Short problem
Please copy the records from the line with "Task: Expand the" to the line with "Action: coord(738,287)", without the pictures.

Records shown
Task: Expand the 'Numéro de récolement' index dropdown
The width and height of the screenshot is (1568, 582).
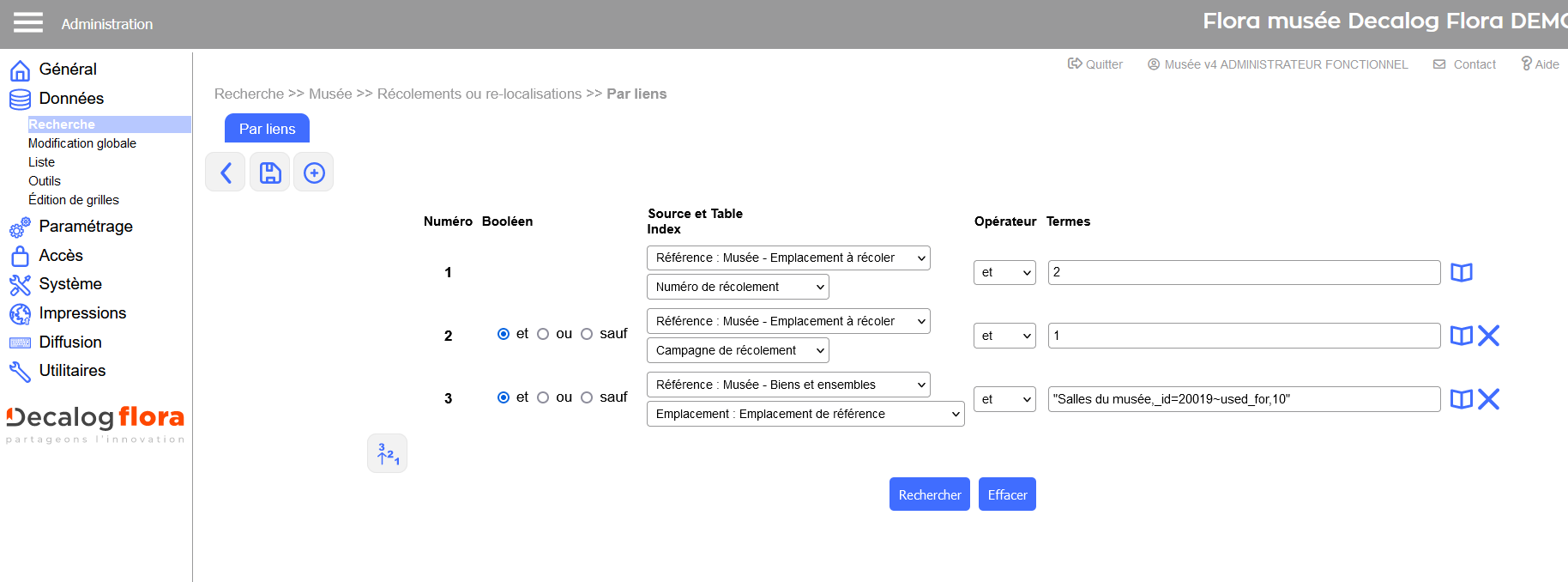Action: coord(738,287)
* * *
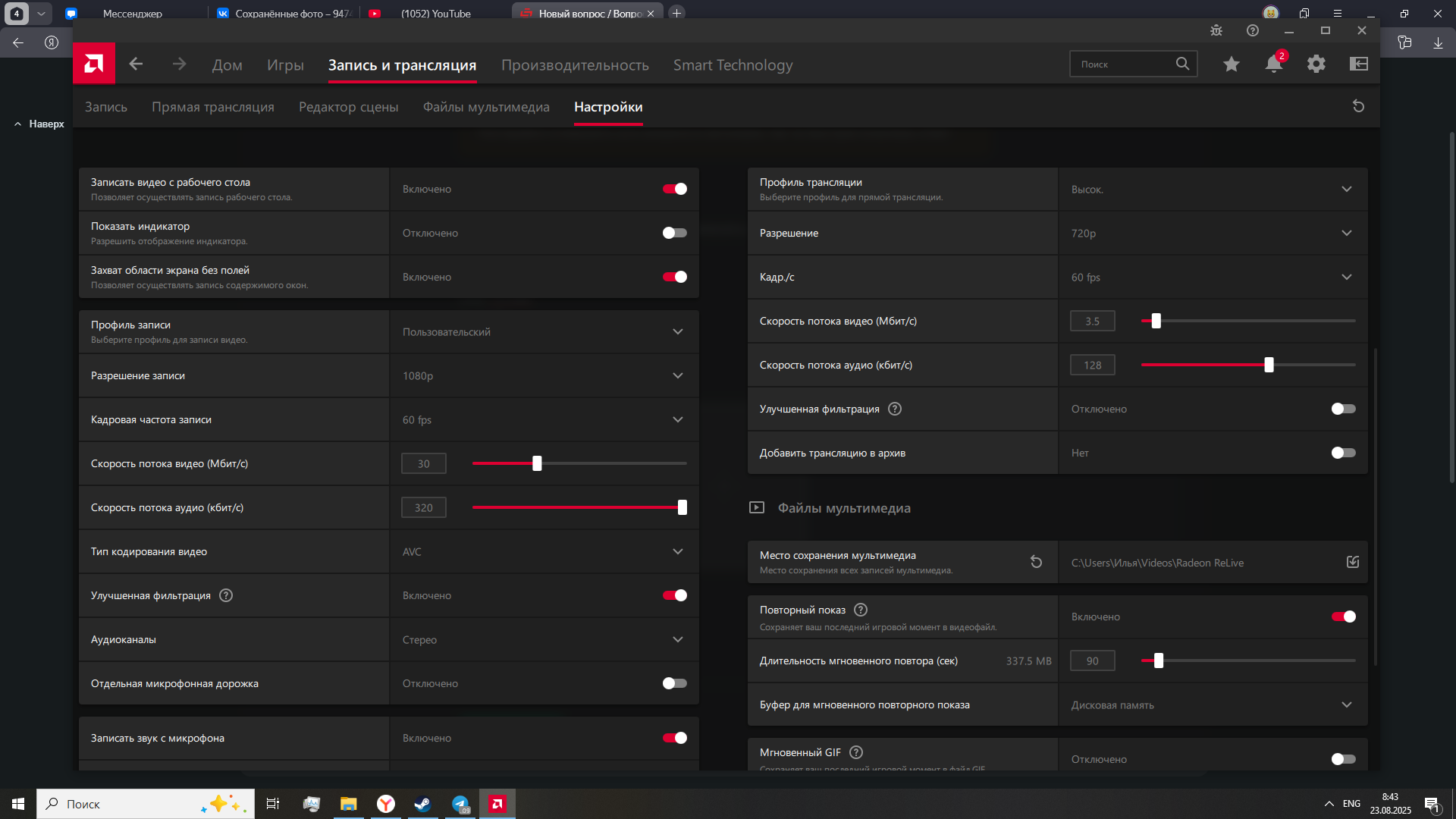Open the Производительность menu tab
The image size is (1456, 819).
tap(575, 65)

Solution to this task
Task: Expand the 'Numéro de récolement' index dropdown
The width and height of the screenshot is (1568, 582).
Action: coord(738,287)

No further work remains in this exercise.